● Records for processing
+-------+

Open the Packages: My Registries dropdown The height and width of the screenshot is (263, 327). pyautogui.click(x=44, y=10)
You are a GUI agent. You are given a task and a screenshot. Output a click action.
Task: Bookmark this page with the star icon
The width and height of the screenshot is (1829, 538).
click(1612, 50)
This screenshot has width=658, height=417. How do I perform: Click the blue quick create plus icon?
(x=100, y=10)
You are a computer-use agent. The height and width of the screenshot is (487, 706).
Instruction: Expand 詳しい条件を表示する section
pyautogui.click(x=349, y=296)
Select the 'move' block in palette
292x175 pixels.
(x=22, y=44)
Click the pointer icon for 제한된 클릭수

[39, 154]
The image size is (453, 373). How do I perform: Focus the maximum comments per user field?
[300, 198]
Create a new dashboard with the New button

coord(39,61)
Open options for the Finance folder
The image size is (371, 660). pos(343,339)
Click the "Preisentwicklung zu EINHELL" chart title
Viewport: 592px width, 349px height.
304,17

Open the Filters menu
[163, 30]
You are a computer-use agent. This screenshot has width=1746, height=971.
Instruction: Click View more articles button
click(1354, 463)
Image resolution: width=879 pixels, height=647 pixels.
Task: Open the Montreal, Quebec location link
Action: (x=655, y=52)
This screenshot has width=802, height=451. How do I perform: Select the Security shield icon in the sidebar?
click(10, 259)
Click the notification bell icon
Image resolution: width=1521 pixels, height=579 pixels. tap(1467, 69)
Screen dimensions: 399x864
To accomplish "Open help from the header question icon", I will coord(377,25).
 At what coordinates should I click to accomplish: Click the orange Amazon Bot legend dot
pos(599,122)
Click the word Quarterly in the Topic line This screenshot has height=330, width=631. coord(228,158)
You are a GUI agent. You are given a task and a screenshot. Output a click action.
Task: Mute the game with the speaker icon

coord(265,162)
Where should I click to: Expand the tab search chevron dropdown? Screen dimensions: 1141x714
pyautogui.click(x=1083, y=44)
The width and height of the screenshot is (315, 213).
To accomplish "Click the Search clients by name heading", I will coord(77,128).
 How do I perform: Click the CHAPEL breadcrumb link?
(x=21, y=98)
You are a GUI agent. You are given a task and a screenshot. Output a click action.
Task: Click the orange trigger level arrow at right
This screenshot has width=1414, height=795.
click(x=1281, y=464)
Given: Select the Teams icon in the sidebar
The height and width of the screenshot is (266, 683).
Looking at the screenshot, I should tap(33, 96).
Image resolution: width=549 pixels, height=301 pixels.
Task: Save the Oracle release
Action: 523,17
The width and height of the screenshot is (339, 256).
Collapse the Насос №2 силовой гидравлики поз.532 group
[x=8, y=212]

+-------+

● Objective
Copy out the items exactly as they appear, from the line containing "Where should I" through the end of the items, both of those lines included.

● Answer to this task
Where should I click to: Expand the tab search chevron dropdown? Screen dimensions: 1141x714
pyautogui.click(x=1083, y=44)
The width and height of the screenshot is (315, 213).
To accomplish "Click the Search clients by name heading", I will coord(77,128).
 How do I perform: Click the CHAPEL breadcrumb link?
(x=21, y=98)
You are a GUI agent. You are given a task and a screenshot. Output a click action.
Task: Click the orange trigger level arrow at right
This screenshot has width=1414, height=795.
click(x=1281, y=464)
Given: Select the Teams icon in the sidebar
The height and width of the screenshot is (266, 683).
Looking at the screenshot, I should tap(33, 96).
Image resolution: width=549 pixels, height=301 pixels.
Task: Save the Oracle release
Action: 523,17
The width and height of the screenshot is (339, 256).
Collapse the Насос №2 силовой гидравлики поз.532 group
[x=8, y=212]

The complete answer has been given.